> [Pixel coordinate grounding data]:
■ ■ ■ ■ ■

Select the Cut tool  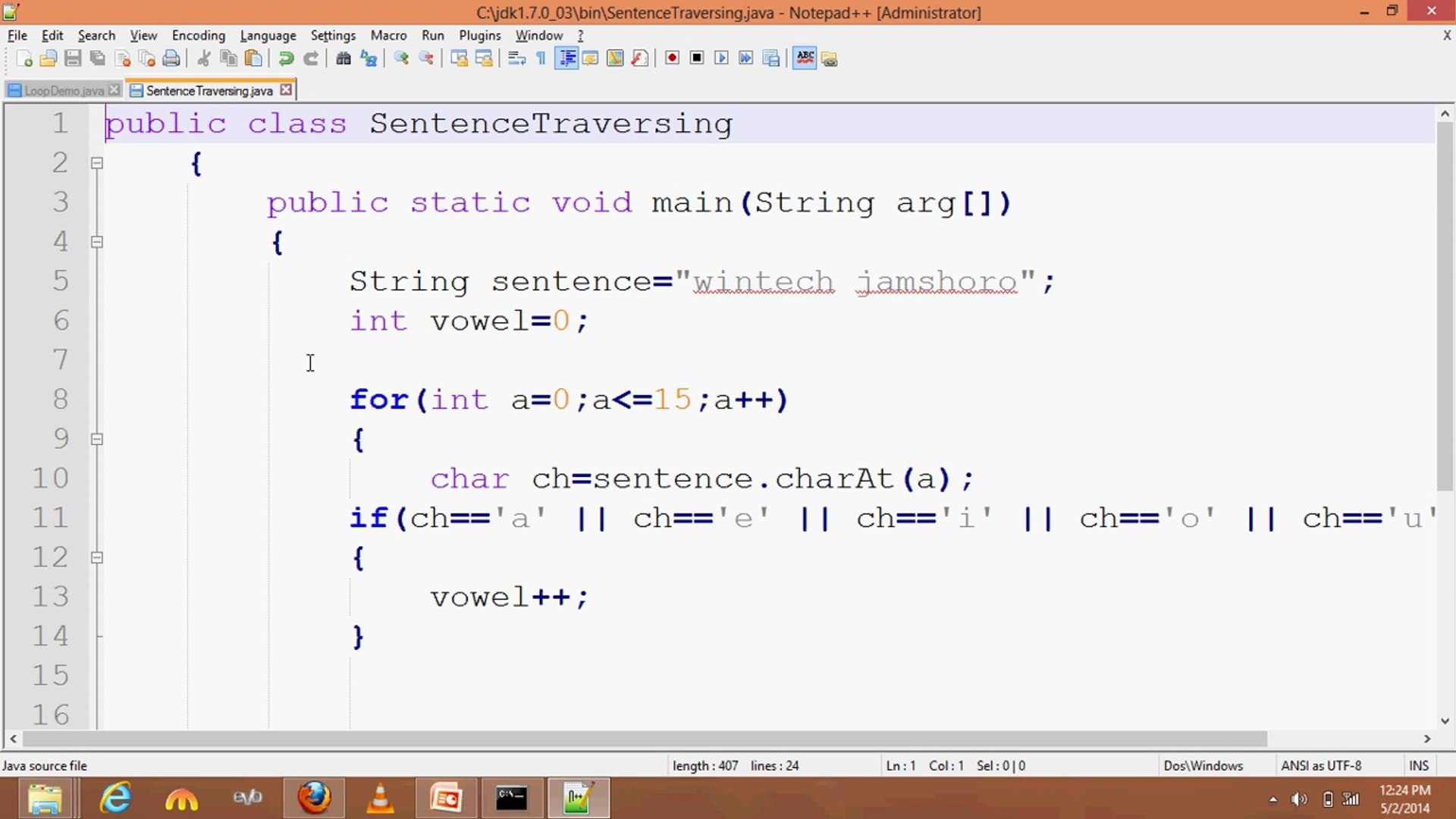(203, 58)
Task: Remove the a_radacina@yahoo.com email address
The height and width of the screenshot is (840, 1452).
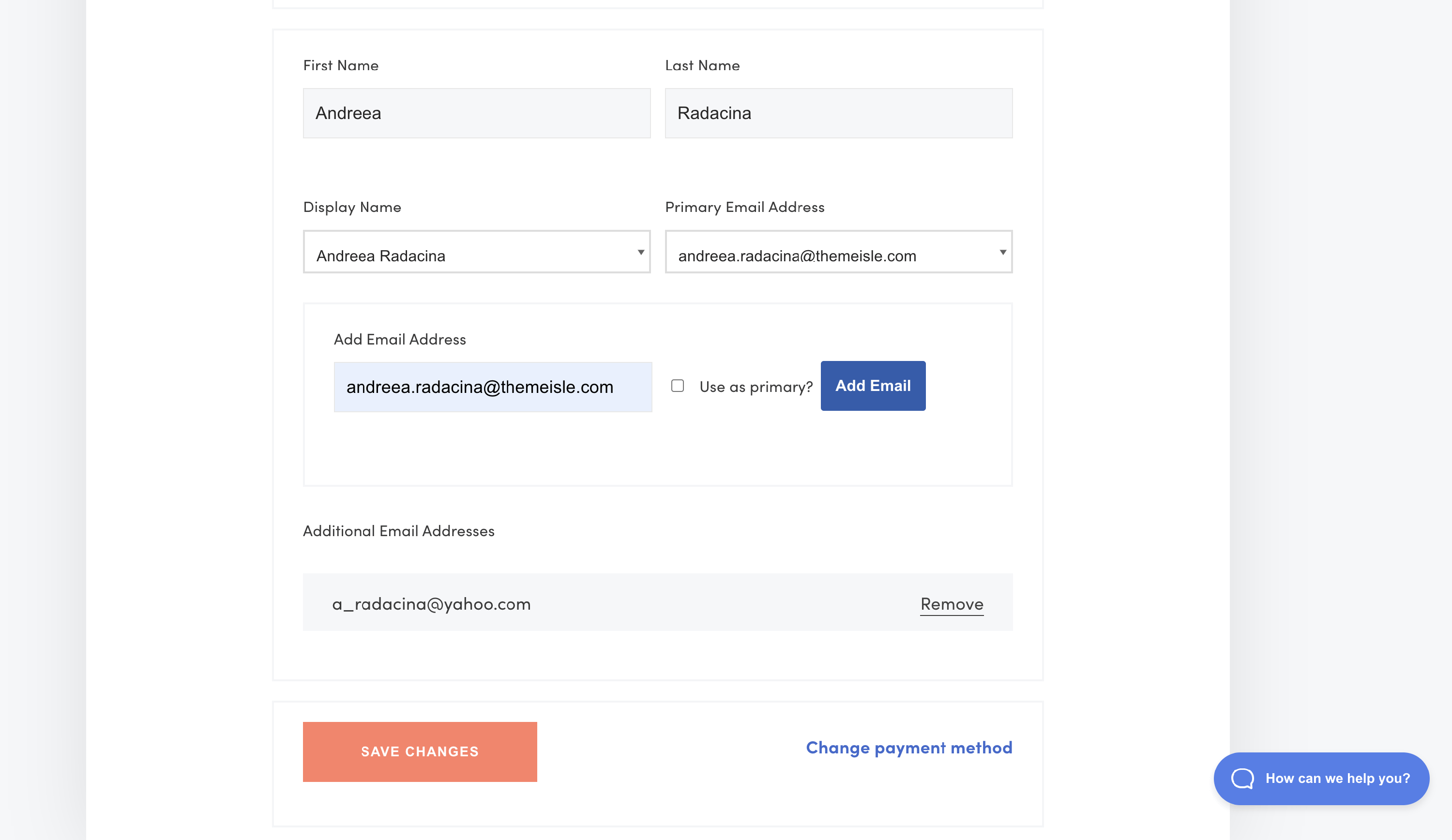Action: coord(951,604)
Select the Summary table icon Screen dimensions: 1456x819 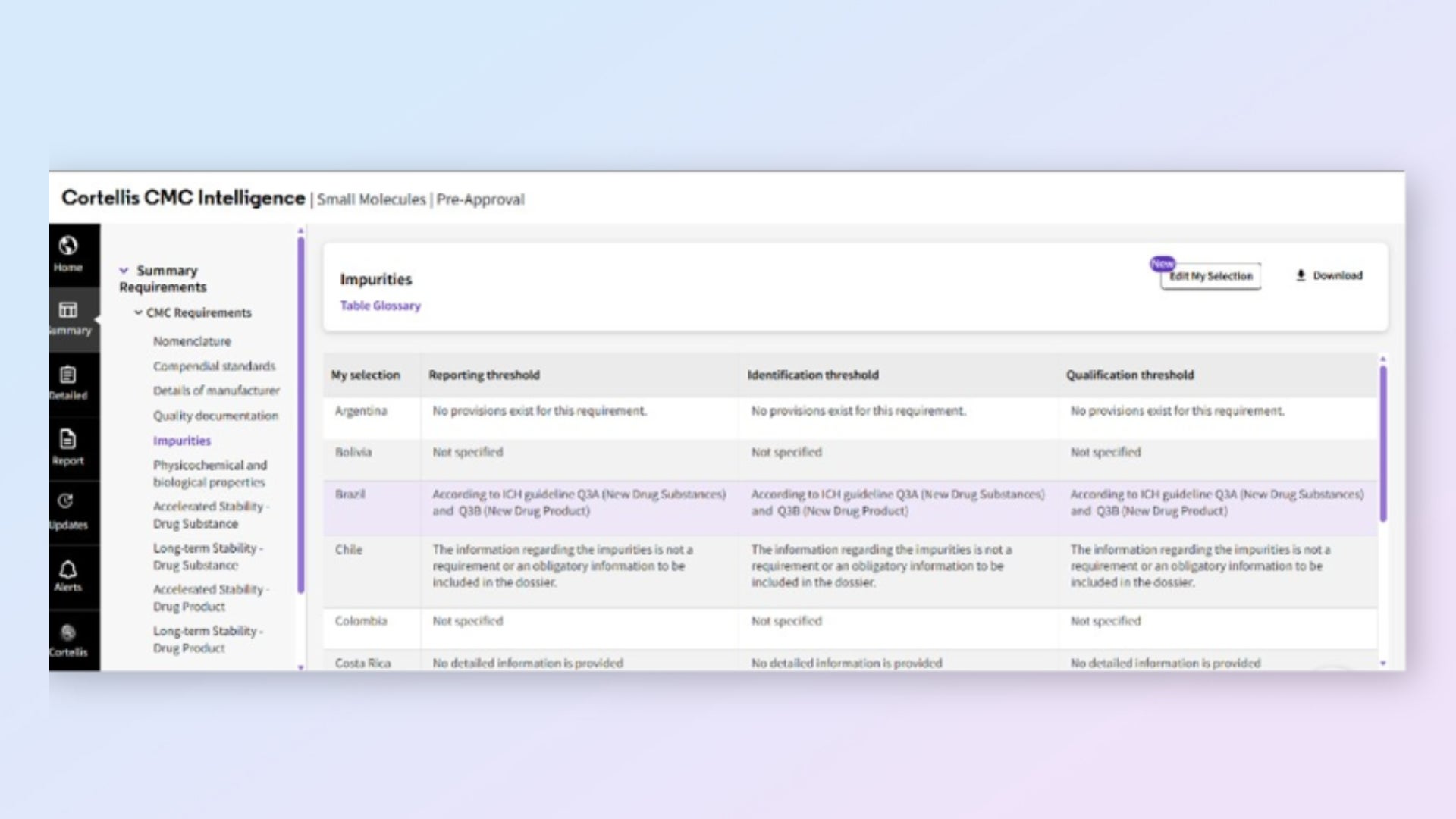coord(68,310)
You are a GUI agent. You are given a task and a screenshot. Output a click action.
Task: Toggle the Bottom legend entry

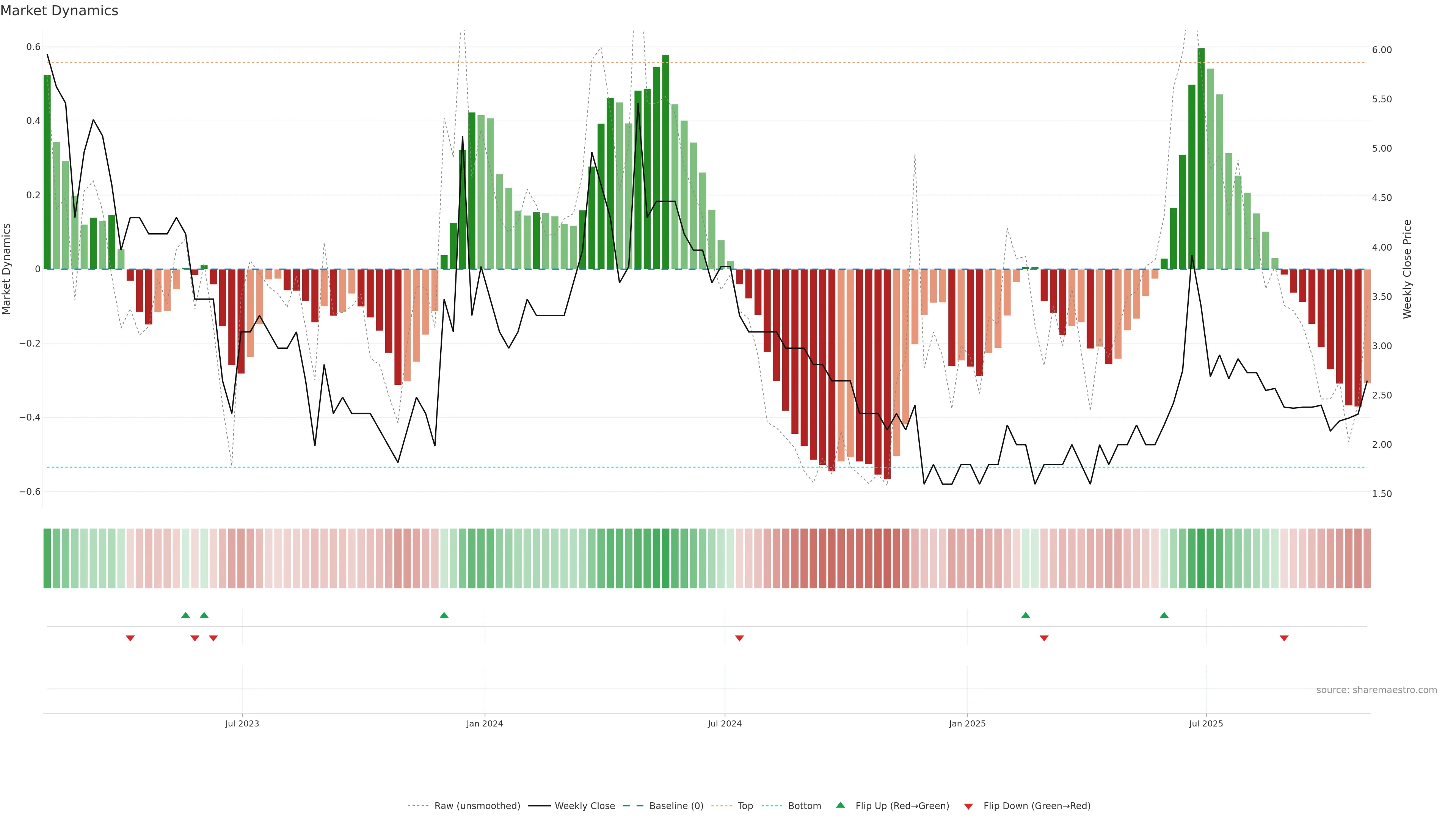804,806
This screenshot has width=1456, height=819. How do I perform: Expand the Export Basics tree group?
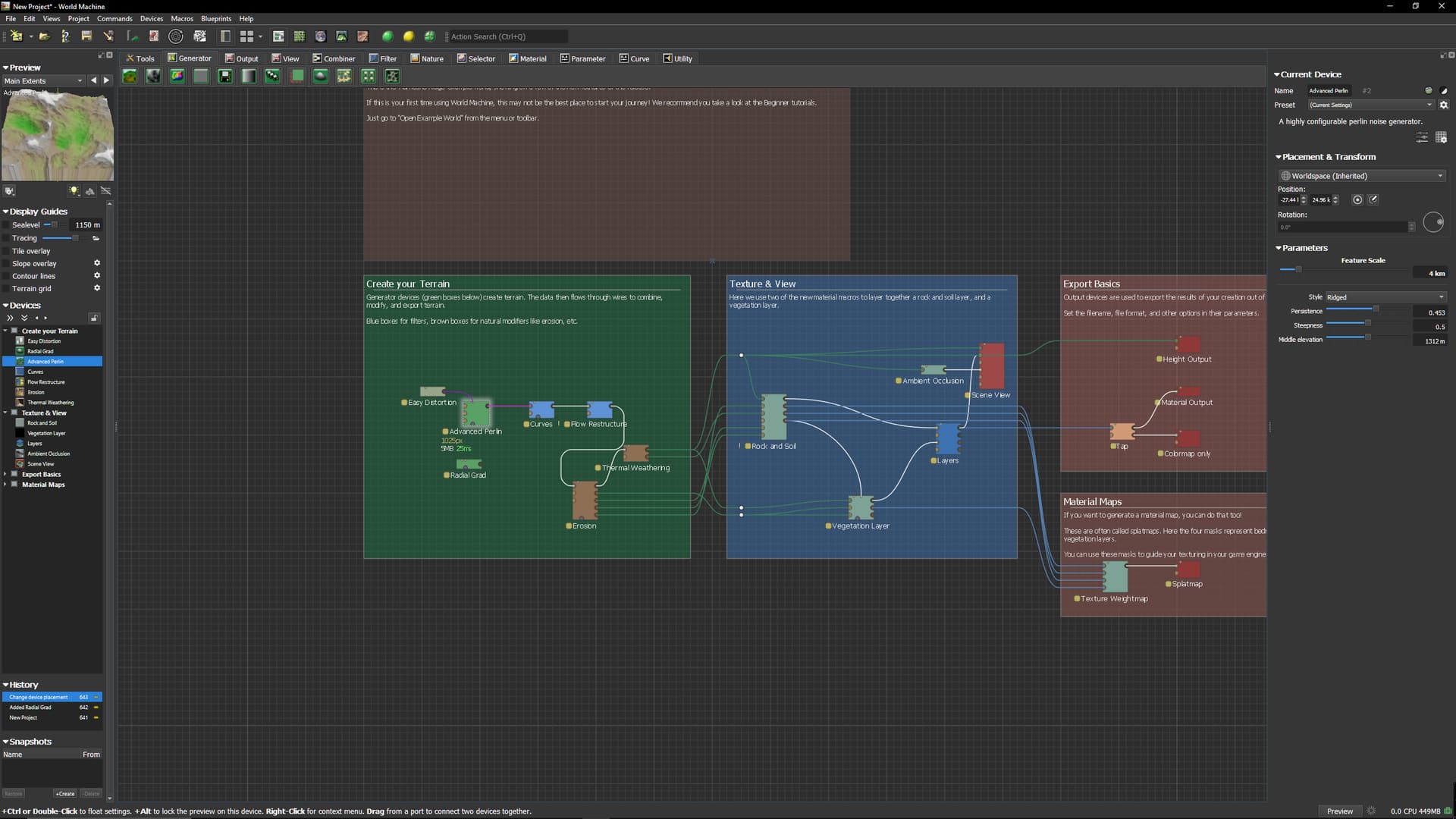(x=5, y=475)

■ ■ ■ ■ ■

> [Aim of the exercise]: With the pictures left out, write out exactly the lines from the line containing "You are a GUI" through the last line of the entries above, both ends included, and no others.

> [Answer space]:
You are a GUI agent. You are given a task and a screenshot. Output a click action.
Task: Toggle the Bottom legend entry

804,806
This screenshot has width=1456, height=819. How do I perform: Expand the Export Basics tree group?
(x=5, y=475)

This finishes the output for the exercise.